There are a load of myths around points on your licence and how they impact your insurance. So, let's get to the bottom of it...
- How can points on your licence affect your insurance?
- Do points on your licence get written off?
- Do you need to tell your insurer about driving convictions?
First things first, what do motoring conviction codes mean?
Whether you call them motoring convictions, endorsements or fixed penalty notices, they all pretty much mean the same thing – points on your licence. The codes refer to different types of offence; from speeding, to invalid MOT’s and even driving without insurance. Each code carries a different weight in terms of points on your licence, so check out this comprehensive list of conviction codes from Gov.uk to get all the specifics.
What’s the most common motoring offence?
The most common reason for points on your licence is unsurprisingly, speeding. Many of us believe the myth that you’re allowed a leeway of some kind, however police are not required to allow for any kind of percentage leeway. You could be put on a speed awareness course or get points on your licence for any level of speeding, however the more you’re over the speed limit, the harsher the penalty could be, and in some cases it could even result in a driving ban.
Do points on your driving licence expire or get written off?
Sarah Amos, our Motor Underwriting Manager, says “Most types of penalty points, for things like speeding or using a mobile phone are on the licence for four years, however, some offences like drink driving could remain on your licence for up to 11 years because of their severity.”
It’s also worth remembering that new drivers will have their licence revoked if they receive more than six points in their first two years of driving. Needless to say, this will not result in particularly cheap car insurance once they’re back behind the wheel!
Whilst we look at each case on its merits, customers who don’t tell us about licence points or driving bans, risk having their claims refused or their cover invalidated
What happens if I don’t tell my insurer about points on my licence?
As cliché as it sounds, when it comes to talking about your driving history, honesty really is the best policy.
Our Claims Indemnity Manager, Paul Greenaway, says “Legislation states that customers must answer questions accurately as it’s very important we know the driving history of an individual. Customers who don’t tell us about points on their licence or driving bans, risk having their claims refused or policy voided meaning we treat the customer as though they were never insured.”
So make sure you give your insurer correct and current information so that you can rest assured you’re protected should you need them.
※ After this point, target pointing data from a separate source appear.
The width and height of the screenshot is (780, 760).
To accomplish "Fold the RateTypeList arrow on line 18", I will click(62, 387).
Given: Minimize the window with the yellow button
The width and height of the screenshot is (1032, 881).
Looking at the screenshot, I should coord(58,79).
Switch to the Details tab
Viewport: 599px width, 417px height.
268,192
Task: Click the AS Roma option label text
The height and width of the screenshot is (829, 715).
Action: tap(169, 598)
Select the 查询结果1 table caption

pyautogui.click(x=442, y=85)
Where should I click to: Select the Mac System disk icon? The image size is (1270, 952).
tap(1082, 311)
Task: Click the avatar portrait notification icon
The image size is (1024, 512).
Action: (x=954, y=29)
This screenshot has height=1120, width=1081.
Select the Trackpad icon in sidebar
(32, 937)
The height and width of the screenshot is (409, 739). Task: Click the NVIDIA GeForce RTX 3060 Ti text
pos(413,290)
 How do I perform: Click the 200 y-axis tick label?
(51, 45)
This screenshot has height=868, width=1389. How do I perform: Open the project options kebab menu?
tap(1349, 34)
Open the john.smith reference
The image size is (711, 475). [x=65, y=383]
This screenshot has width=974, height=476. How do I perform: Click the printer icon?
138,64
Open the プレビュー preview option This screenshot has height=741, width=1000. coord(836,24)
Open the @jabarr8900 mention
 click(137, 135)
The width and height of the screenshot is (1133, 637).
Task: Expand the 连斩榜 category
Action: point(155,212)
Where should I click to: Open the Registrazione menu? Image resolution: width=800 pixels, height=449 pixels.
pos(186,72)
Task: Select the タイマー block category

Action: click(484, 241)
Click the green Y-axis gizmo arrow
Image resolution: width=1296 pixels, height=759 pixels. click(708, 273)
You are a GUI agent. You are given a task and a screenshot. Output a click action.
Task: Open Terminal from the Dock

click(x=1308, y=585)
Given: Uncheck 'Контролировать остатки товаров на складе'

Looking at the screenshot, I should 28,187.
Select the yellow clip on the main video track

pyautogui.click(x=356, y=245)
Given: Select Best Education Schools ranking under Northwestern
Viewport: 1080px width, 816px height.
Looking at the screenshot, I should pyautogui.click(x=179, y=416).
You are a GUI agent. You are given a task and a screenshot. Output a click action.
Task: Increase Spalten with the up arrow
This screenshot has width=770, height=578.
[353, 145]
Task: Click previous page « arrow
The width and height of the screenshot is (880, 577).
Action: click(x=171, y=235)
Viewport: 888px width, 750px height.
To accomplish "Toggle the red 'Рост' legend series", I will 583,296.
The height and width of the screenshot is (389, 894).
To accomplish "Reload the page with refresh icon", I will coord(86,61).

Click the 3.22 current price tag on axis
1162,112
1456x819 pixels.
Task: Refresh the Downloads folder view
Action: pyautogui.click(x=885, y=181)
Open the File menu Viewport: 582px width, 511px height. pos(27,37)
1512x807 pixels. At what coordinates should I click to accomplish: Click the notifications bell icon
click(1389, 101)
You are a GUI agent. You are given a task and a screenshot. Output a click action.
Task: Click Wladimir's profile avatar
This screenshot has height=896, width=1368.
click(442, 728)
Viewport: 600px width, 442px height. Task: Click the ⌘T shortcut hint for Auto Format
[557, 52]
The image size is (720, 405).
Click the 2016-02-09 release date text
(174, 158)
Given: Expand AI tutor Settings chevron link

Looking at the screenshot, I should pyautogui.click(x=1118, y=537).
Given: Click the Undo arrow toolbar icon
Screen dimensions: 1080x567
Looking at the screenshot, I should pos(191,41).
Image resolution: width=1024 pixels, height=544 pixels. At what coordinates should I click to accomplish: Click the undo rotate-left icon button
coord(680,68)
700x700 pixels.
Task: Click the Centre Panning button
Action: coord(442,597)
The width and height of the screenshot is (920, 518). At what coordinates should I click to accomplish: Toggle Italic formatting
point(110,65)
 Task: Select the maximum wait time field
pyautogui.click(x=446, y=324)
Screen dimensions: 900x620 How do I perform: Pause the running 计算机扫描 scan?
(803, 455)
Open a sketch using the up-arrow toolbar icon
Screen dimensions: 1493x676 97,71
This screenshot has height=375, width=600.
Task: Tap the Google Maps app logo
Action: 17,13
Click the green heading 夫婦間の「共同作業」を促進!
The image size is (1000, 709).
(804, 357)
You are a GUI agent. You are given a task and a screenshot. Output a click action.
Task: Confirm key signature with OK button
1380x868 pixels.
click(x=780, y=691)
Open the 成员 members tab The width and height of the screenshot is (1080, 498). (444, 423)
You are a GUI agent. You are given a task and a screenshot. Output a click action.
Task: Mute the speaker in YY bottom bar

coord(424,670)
How do points on my licence affect my car insurance premium?There are no two ways about it; points on your licence will not make for cheaper car insurance. When you have previous points or convictions, you’re seen by insurers as a potentially risky customer which means your premiums may be slightly higher than drivers who have no marks against their name. You’ll find this with most insurers, but as long as you’re honest from the get go about your driving history, you’ll still be protected if you ever needed to claim. You’ll also find that being clear and accurate when getting your car insurance will mean a far quicker quote process overall.